If truth be told, these so-called rules are more ‘marketing norms’ than consumer requirements - rules that make the briefing manager feel safe and secure.

Successful designs, successful new products and successful communications all break these ‘norms’ and succeed because consumers find something on the shelf that’s not yet another Kate Winslet.

So how do you break out of this straitjacket of market norms?

Well, as everyone knows, there is no such thing as a new idea. But there are new connections –existing ideas from different worlds that are forced together. One particularly innovative category in recent years has been the food and drink sector.

What you put on your face and what you put in it will always have vastly different marketing requirements, but there are things that beauty can learn from edibles – as long as the first lesson is that bravery, and being different, are no bad thing. It is fairly crucial to make sure the bosses understand that being different, not being the same, is what marketing is about. I suspect – or rather, I know – that many great new designs and new products die at the sword of the bosses’ conservatism – the reluctance to not do what everyone else is doing.

A salutary tale from the world of brewing: at one- time in the beer market the category norms were that beer should be in ‘strong male colours’ – brown, green and possibly red. Then Boddingtons launches - in vibrant yellow. I laughed like crazy when in a focus group discussion, I heard a lady, supported by nods all round, say: “when I buy beer for my husband, I look for the yellow can because it stands out and is easy to find”.

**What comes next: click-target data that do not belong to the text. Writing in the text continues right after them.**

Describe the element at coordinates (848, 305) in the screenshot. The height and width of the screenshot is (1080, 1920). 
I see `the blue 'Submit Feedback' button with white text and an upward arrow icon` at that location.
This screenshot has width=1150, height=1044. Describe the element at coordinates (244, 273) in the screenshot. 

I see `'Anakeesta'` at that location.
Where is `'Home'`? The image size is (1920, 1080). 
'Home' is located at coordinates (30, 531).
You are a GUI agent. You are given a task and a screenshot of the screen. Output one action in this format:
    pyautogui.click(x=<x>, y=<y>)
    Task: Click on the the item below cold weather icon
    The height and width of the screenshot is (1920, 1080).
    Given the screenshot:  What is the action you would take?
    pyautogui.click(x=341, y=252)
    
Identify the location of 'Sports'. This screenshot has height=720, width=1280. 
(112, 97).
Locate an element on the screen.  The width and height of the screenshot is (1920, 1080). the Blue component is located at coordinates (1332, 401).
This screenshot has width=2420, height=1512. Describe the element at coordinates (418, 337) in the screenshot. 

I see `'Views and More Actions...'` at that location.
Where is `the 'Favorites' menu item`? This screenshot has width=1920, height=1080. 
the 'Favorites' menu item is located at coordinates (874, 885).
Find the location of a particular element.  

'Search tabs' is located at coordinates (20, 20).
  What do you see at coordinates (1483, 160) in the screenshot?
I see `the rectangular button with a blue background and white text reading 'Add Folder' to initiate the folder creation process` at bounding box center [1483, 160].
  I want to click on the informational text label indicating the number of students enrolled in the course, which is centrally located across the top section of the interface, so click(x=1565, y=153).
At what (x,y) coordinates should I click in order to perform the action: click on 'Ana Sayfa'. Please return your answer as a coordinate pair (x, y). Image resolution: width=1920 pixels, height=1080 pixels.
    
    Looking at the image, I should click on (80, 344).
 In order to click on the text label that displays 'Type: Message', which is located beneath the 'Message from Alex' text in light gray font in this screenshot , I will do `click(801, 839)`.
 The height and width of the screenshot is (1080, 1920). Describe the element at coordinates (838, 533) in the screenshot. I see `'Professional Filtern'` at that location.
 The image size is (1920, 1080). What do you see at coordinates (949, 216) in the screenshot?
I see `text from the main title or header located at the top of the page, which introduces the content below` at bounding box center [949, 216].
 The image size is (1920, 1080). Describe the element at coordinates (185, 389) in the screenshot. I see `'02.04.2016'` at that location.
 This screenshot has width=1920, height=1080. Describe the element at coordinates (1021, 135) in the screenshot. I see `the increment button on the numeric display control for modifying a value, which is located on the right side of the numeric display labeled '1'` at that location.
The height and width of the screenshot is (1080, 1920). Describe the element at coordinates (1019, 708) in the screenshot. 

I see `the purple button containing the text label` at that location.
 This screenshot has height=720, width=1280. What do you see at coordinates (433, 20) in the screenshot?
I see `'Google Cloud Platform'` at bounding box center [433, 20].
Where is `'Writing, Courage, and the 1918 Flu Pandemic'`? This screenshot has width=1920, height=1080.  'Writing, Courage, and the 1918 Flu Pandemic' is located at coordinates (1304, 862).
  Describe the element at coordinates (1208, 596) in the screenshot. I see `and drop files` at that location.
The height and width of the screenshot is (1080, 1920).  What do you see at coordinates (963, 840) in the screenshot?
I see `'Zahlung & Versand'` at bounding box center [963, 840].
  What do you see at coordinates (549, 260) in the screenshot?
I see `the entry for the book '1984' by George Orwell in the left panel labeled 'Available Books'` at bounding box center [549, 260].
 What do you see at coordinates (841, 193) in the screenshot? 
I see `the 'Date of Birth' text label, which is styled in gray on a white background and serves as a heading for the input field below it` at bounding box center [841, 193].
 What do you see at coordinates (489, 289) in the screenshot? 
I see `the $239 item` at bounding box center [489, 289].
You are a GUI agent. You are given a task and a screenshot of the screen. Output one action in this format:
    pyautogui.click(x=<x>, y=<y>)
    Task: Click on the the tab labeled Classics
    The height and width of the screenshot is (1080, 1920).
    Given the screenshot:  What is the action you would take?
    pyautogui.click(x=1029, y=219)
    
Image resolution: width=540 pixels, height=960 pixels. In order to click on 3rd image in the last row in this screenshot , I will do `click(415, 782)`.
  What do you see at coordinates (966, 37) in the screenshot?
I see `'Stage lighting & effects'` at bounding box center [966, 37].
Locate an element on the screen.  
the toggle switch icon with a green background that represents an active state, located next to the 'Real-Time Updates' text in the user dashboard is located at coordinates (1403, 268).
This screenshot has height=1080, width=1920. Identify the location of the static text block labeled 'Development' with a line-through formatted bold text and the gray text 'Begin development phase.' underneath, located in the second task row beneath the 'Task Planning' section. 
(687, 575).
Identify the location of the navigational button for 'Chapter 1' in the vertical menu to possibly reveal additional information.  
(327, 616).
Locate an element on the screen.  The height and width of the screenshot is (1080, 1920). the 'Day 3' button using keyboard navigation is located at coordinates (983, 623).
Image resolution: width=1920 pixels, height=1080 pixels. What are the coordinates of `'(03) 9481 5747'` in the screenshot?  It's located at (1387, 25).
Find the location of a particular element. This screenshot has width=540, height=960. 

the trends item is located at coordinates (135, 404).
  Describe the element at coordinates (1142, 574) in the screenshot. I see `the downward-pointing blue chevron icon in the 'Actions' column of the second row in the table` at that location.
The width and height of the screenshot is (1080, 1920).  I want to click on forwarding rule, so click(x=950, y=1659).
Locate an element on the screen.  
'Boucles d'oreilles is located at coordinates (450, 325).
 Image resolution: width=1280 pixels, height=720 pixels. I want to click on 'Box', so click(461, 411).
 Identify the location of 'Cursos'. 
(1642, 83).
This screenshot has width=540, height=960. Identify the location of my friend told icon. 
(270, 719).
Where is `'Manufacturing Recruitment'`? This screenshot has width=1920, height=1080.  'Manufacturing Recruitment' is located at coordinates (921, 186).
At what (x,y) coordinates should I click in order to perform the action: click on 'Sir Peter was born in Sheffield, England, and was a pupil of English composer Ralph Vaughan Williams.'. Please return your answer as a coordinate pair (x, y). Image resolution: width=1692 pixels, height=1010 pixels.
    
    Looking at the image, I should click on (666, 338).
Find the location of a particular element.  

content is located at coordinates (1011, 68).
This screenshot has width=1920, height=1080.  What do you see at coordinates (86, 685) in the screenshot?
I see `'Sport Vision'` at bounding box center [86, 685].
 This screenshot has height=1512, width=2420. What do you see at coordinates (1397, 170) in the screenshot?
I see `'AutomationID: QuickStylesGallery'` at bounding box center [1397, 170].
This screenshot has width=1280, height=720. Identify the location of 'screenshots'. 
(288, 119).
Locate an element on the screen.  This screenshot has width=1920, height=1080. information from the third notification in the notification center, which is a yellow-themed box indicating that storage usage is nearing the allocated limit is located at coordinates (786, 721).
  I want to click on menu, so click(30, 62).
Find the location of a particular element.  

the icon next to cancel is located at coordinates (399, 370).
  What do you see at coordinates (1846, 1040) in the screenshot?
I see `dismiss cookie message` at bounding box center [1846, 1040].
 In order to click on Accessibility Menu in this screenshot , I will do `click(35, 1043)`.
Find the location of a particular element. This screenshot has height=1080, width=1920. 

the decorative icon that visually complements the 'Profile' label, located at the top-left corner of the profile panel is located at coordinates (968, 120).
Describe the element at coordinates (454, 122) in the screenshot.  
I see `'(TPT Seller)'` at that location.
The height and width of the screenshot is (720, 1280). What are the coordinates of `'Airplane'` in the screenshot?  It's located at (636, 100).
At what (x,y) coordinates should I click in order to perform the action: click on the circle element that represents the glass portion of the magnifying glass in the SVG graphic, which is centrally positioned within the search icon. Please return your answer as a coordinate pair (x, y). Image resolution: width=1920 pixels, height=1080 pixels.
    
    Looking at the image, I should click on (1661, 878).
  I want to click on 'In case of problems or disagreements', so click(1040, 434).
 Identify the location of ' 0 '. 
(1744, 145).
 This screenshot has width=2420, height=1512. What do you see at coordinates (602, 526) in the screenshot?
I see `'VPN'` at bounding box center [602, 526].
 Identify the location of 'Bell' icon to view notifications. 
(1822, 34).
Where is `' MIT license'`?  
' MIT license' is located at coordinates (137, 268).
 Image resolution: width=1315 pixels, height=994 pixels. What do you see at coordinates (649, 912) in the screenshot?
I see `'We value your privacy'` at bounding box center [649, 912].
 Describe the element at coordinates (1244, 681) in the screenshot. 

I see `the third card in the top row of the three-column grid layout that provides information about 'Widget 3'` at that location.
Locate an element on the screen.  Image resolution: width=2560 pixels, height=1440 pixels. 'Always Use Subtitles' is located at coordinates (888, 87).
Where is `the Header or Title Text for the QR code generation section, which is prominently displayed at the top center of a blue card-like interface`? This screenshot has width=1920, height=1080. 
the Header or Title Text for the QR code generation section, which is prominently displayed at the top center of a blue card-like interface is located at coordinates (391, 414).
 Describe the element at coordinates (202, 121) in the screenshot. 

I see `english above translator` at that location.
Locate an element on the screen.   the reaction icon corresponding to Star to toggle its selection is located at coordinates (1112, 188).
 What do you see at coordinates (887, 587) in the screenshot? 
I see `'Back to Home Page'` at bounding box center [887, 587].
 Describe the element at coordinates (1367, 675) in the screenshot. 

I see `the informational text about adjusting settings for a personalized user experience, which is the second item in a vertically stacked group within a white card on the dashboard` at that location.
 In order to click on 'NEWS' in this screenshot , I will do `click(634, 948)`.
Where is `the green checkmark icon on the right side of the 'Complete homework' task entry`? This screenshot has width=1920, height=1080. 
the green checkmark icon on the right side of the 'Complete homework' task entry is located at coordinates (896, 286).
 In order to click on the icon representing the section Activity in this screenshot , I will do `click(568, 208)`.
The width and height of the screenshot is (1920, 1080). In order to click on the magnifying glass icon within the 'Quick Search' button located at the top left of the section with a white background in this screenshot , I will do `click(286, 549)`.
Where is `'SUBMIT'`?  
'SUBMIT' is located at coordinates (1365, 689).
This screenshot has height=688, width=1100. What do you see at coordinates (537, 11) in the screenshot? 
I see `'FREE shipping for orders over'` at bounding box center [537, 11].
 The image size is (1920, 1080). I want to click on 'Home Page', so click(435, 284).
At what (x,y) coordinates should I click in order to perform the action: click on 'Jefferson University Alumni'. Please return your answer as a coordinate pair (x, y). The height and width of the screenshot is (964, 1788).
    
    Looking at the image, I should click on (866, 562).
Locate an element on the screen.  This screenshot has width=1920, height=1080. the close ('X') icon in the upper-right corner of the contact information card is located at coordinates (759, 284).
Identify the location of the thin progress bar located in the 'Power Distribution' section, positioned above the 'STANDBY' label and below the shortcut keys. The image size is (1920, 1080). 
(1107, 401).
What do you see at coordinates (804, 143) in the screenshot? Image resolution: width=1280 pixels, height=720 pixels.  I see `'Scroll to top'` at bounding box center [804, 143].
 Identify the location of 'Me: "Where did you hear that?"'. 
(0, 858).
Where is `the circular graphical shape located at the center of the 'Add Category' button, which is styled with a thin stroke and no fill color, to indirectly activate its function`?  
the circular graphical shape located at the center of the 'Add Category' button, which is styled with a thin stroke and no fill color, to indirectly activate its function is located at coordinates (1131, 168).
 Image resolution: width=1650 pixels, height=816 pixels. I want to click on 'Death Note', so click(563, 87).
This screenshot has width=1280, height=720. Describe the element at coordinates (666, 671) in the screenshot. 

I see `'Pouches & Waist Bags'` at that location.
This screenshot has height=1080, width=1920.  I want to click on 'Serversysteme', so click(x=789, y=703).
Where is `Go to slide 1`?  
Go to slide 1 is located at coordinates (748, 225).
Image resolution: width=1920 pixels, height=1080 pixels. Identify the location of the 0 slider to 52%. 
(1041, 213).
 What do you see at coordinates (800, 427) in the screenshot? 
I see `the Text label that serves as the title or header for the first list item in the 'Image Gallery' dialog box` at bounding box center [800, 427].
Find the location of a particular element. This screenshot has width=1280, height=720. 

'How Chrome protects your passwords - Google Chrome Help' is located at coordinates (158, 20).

I have something in front of me at the moment that’s really weird but incredibly useful. It’s a bottle of white wine, a can of Coke and a jar of honey banded together with a thick piece of gaffer tape. It’s a great idea for a new product – potentially. And it’s a brilliant way of making new connections.

Actually, more to the point, it’s an incredibly cheap way of doing new product development. You could do it in the next five minutes. I’d love at least one person in the hair colourant business to tape one of their packs to a pot of Gü or to any of the Waitrose Cooks Ingredients range. The result could be an absolutely brilliant hair colourant, maybe with a new and innovative formulation, or maybe just with packaging that didn’t look like a clone of all the other hair colourant ranges.

Or how about someone in suntan glueing one of their packs to a minimalist Apple iPod. Wow - a sun tan cream with just enough information on it, rather than just too much data and enough small print to make you want to tear your hair out.

You could even pair a face mask with a bottle of Yakult – and develop a refrigerated treatment full of living good stuff. It sounds a little mad but it’s a great – and unusual – starting point.

The best way to sum up this idea of making unusual connections is to use the word ‘analogy’. To go back to sun tan cream for a moment: what is analogous to sun tan lotion? I just asked a colleague and her spontaneous answers were: sunglasses, vitamins, a glass of wine, apples, peaches, armour, an umbrella and bizarrely, bubble wrap. Any and all of these would make great starting points for innovation or design in this category.

So two really simple things to do if you want to break out of the Kate Winslet straitjacket. First sort out the bosses and make sure they’re feeling brave. Second find an analogy for your product or band it together with something completely absurd and force it into a sensible idea.